The Café, St. Francis Hotel, c. 1910 (postcard courtesy of Anthony Bruce)

The St. Francis Hotel boasts a grand history, whose beginning is summarized in the hotel’s website:
At the turn of the century, the guardians of the Charles Crocker family announced plans to build the finest hotel on the Pacific Coast. Their vision was to make San Francisco the “Paris of the West.” After studying all of Europe’s grand hotels—from those in Berlin, Vienna, and Monaco to Claridge’s in London to The Ritz in Paris—construction on the original St. Francis Hotel began. Two years and $2.5 million later, on March 21, 1904, the doors of The St. Francis opened.

A recent article in the San Francisco Chronicle provides a chronology of the main-floor restaurant, which was just renovated beyond recognition:
1904: The room off the main lobby is a ladies’ and gentlemen’s café. The architecture was inspired by the Cluny Museum in Paris.

1907: The space was restored after the earthquake and fire, and named The Café.

1913 or thereabouts: The space was turned into a reading room holding 4,000 books. Tables and Tiffany lamps gave hotel guests a place to write letters.

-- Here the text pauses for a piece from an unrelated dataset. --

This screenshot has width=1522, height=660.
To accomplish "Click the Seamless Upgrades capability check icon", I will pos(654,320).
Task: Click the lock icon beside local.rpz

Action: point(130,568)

1939: The Patent Leather Bar was born. Black patent leather covered the walls, the banquettes and the 60-foot bar that snaked through the room. Ansel Adams’ photographs of the bar still hang in the St. Francis lobby. The ornate ceiling was covered, as were the windows; they wouldn’t be opened for 40 years.

1939 or ’40: Several vases of orchids were spread around the Patent Leather Bar, which had been dubbed the “coffin corner” by the media.

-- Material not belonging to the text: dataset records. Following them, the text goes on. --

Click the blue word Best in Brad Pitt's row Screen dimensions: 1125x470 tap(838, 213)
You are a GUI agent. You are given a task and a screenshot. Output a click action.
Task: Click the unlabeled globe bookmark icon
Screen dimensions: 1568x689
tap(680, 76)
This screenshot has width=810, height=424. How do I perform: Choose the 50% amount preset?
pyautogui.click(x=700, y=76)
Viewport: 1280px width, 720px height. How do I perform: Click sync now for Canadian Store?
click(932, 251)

1954: The room became a cocktail lounge called The Terrace Room, with a bar, limited food service and kimono-clad waitresses. It wouldn’t change for 26 years.

1980: The Compass Rose was designed with a sense of “oriental wickedness,” according to media at the time. The name came from the multipointed design on the back of a compass. Embracing cobras made up the bases for cocktail tables. Buddhist prayer screens from Burma provided focal points. Marble covered the stairs, and griffins decorated the bar. The ceiling was lifted to reveal the original design.

Sources: Westin St. Francis Hotel historian Howard Mutz and Chronicle files

According to the hotel’s media representative, “This room has historically changed every 20 to 30 years, so we’re at the 23-year mark with the Compass Rose. The public wants to see another fine-dining establishment, so because we are at the juncture of 23 years, and because the hotel is turning 100 next year, this is all done as part of the natural evolution of change.”

Not everyone is delighted. Every day brings a new lament. One Chronicle reader complained, “More painful than any visit to the dentist are the views of the Michael Mina restaurant and the once-grand lobby.” Another asked, “We mourned the demise of Newbegin’s Books with a glass of champagne at the Compass Rose, but where can we go to mourn the passing of the Compass Rose?” Gerald Nachman was considerably less charitable:
The recent “renovation” of the gorgeous Compass Rose Room at the St. Francis Hotel, to make way for the unstoppable duck-confit mob, occurred with not even a fraction of the controversy over the threatened decapitation of the Doggie Diner head on Sloat Boulevard. [...]

I only hope that those wondrous frosted etched-glass partitions, the carved bar and plush rose banquettes were stored somewhere handy, so that when the buzz-crazed foodies desert the new St. Francis restaurant, as they will for the next fashionable joint, the old Compass Room can be restored to its former beauty.